__网页节选__
════
儿子被骗去缅甸前,潘伯辉刚刚通过二十六年的打工,攒下三四万块钱,买下一套做酒的设备。她打算叫在五金厂打工的儿子,从南京回到贵州麻江,再贷款买几头猪,母子俩一起做酒、开厂,共同陪伴正上高一的小女儿。

尽管生活动荡,小女儿仍然坚持学习。今年17岁的她,是潘伯辉和丈夫的家族里‌‌“世世代代,十几户人里,第一个考上高中的女孩‌‌”。她喜欢画画,想在四川通过艺考,考上大学,学服装设计。

不管画画还是读书,潘伯辉觉得小女儿走了正道,‌‌“不会再受我受过的煎熬。‌‌”

‌’图丨潘伯辉女儿小时候的照片

正一步步向上搭建的生活,又在倏忽间倒塌。自2000年生育以来,潘伯辉的风湿越来越严重,如今,双手弯曲90度,几近瘫痪,连换衣服都有些困难。45岁的她,今年已不能在工厂工作。没有儿子,她也很难做出酒来。找儿子的这四个月,她又花完了买完设备后为数不多的积蓄。

潘伯辉老家的那间土屋,在2018年被泥石流冲塌。5年里,麻江县下属的贤昌镇政府,一直未将赔偿款发下来。母女俩没有房子,只能租住在几平米的出租屋。每个月除了300块房租,潘伯辉的风湿病、心脏病,除去医保还要花五六百块买药。去云南前,儿子曾告诉她,想买一个差点的房子给她住,还差几万块钱。

儿子也曾负担过女儿的学费。如今,眼看着还有半个月就要高中开学。如果拿不出3000元学费,家族里的第一个女高中生,潘伯辉的小女儿,也将在17岁辍学,外出打工,重复她过往的命运。潘伯辉心急如焚。

被困在缅甸后,仿佛是要抓住机会,儿子在电话里对潘伯辉倾诉情感。有一天,儿子语气平静地讲起,同个园区的人被打得受不了,撞墙自杀死去了,最后他绝望地问:‌‌“妈,你跟我说实话,能不能有人救我?‌‌”

潘伯辉听完这话,又流泪了。她只能请求儿子多给妈妈一点时间。仿佛在描述幻想,她温柔地和儿子说,等他回来,她就教他怎么做酒,怎么调酒,母猪怎么配种,怎么接生,小猪生下来怎么打补血针。他和儿子约定,要一起做腊肉、香肠、豇豆、血豆腐,还有贵州酸汤牛肉。他们要养牛、养鱼、养猪,‌‌“等城里的人下乡来吃饭,人家一吃肉,就知道我们的好吃。‌‌”

她承诺儿子,等他回来,要把驾照考起来,要考开大货车的B照,不能考C照。她让儿子开大货车去帮他收购蔬菜,一起搞起来一个大超市,里面什么都有。‌‌“我们俩从小做到大,一步步来。开始苦一点,做大了,就有了钱。‌‌”

儿子专心地听着,情绪缓和了一些。挂了电话,潘伯辉继续在家里哭,在群里哭。找大使馆、立案,她能做的都做了,仍然不知道儿子何时能回来,如何能回来。她只知道,听了这些,儿子才又能坚持活一阵子。
════
__任务目标__
请一字不改地返回网页节选中从“儿子也曾负担过女儿的学费。如”一直到“些,儿子才又能坚持活一阵子。”的那一段。
════
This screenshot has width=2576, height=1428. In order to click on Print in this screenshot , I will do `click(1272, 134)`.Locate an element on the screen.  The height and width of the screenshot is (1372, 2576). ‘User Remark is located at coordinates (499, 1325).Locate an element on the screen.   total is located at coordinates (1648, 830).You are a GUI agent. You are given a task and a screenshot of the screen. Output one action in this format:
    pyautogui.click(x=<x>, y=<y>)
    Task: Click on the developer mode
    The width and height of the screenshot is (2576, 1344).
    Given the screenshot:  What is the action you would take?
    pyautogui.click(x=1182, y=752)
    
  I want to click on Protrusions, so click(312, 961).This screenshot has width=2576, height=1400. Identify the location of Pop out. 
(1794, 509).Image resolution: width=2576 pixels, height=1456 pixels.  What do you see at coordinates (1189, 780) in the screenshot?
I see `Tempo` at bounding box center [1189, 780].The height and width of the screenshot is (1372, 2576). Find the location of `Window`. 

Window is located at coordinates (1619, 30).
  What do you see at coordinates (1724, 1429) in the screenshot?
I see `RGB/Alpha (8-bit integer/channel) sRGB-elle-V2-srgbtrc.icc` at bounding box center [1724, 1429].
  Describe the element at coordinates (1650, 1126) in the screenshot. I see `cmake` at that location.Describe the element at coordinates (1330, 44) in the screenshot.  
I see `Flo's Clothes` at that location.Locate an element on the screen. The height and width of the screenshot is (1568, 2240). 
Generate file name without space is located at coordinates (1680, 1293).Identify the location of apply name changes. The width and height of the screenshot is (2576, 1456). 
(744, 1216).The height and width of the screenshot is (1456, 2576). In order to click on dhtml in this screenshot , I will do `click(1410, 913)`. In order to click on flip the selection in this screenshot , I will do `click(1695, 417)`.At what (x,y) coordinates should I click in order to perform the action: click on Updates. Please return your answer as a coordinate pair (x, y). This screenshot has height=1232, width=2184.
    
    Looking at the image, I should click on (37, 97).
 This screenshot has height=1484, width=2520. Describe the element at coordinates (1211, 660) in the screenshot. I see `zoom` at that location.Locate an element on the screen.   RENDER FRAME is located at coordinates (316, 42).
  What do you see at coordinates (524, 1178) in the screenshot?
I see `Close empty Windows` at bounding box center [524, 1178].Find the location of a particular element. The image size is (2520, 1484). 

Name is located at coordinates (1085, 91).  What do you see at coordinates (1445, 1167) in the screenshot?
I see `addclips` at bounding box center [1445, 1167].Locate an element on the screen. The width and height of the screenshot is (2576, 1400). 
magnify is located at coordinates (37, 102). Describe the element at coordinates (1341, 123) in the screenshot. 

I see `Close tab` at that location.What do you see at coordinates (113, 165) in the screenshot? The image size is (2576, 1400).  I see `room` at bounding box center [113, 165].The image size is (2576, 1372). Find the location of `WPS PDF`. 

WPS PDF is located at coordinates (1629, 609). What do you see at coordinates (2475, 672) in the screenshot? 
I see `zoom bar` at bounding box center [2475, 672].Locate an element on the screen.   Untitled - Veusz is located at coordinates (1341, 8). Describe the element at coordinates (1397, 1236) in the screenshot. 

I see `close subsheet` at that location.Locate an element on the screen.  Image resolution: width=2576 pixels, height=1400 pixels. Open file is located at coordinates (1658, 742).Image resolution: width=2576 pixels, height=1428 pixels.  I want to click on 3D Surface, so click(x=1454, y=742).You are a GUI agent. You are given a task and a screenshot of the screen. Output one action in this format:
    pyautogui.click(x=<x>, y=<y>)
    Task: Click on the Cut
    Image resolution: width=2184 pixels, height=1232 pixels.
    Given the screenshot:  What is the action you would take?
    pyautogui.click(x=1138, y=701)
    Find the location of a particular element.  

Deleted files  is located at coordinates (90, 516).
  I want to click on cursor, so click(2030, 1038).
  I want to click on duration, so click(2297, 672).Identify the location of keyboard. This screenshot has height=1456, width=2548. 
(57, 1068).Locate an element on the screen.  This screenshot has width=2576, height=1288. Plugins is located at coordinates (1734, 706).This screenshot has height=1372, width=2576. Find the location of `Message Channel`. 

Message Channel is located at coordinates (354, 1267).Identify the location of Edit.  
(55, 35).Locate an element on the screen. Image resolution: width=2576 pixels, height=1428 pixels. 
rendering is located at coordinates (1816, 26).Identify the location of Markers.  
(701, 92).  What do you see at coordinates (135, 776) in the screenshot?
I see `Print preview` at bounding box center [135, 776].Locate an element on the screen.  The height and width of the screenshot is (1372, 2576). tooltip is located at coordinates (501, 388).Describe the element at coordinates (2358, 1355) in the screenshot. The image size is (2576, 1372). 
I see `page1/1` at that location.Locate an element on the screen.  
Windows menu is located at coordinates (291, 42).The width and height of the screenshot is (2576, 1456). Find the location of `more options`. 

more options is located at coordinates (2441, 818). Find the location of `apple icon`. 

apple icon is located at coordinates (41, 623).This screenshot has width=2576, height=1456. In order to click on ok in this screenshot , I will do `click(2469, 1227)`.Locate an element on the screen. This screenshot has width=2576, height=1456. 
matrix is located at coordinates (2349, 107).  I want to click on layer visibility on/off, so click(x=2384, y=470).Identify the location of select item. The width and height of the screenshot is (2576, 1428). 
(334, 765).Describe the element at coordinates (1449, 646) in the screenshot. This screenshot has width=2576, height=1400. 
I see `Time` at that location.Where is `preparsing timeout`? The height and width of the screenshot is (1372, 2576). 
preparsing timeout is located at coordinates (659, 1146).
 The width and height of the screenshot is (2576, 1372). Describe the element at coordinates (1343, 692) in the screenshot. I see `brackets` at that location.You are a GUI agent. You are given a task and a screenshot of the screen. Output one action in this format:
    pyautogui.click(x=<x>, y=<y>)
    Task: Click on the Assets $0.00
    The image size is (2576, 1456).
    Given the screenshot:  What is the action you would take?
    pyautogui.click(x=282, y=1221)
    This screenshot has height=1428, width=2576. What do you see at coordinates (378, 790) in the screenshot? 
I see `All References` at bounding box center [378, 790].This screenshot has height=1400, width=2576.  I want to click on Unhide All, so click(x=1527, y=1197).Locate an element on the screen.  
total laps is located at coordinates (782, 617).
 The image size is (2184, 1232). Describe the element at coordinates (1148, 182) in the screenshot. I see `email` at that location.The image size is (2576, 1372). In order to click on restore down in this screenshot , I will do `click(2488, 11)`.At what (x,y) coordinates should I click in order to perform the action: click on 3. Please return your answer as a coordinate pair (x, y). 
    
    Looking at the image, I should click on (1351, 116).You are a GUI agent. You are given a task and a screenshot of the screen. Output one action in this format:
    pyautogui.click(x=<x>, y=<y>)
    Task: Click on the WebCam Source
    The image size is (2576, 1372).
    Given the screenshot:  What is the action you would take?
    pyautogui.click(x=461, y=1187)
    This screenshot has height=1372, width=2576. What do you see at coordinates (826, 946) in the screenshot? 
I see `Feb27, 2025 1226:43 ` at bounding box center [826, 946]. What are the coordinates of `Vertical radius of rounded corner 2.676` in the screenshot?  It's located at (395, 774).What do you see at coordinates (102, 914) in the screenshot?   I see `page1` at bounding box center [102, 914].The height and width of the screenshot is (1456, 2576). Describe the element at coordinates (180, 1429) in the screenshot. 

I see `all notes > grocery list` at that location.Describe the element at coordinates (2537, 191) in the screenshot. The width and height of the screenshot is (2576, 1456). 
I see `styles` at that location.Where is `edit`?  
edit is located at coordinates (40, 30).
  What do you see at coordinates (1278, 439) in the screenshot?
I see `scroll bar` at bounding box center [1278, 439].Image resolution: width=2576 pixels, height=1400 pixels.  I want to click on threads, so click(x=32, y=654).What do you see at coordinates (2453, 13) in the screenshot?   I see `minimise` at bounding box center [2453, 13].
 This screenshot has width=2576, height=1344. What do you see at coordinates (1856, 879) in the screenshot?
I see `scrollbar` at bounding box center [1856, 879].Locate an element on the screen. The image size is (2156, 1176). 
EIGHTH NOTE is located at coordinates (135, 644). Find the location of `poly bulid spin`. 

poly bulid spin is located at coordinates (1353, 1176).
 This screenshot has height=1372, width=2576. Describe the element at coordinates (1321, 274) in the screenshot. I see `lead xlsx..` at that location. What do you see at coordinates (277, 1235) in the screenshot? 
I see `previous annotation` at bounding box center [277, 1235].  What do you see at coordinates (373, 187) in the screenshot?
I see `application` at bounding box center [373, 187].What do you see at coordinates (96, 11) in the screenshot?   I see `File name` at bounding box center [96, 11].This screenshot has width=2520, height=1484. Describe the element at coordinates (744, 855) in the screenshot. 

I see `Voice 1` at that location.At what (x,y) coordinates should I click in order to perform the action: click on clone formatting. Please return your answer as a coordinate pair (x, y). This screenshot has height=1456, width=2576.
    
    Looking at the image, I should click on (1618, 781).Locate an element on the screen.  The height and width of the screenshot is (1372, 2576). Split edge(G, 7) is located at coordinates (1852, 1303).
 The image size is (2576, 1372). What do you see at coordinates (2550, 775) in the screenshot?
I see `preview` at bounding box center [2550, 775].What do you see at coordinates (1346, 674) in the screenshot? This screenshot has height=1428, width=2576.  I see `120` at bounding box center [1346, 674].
════
__练习作答__
儿子也曾负担过女儿的学费。如今,眼看着还有半个月就要高中开学。如果拿不出3000元学费,家族里的第一个女高中生,潘伯辉的小女儿,也将在17岁辍学,外出打工,重复她过往的命运。潘伯辉心急如焚。

被困在缅甸后,仿佛是要抓住机会,儿子在电话里对潘伯辉倾诉情感。有一天,儿子语气平静地讲起,同个园区的人被打得受不了,撞墙自杀死去了,最后他绝望地问:‌‌“妈,你跟我说实话,能不能有人救我?‌‌”

潘伯辉听完这话,又流泪了。她只能请求儿子多给妈妈一点时间。仿佛在描述幻想,她温柔地和儿子说,等他回来,她就教他怎么做酒,怎么调酒,母猪怎么配种,怎么接生,小猪生下来怎么打补血针。他和儿子约定,要一起做腊肉、香肠、豇豆、血豆腐,还有贵州酸汤牛肉。他们要养牛、养鱼、养猪,‌‌“等城里的人下乡来吃饭,人家一吃肉,就知道我们的好吃。‌‌”

她承诺儿子,等他回来,要把驾照考起来,要考开大货车的B照,不能考C照。她让儿子开大货车去帮他收购蔬菜,一起搞起来一个大超市,里面什么都有。‌‌“我们俩从小做到大,一步步来。开始苦一点,做大了,就有了钱。‌‌”

儿子专心地听着,情绪缓和了一些。挂了电话,潘伯辉继续在家里哭,在群里哭。找大使馆、立案,她能做的都做了,仍然不知道儿子何时能回来,如何能回来。她只知道,听了这些,儿子才又能坚持活一阵子。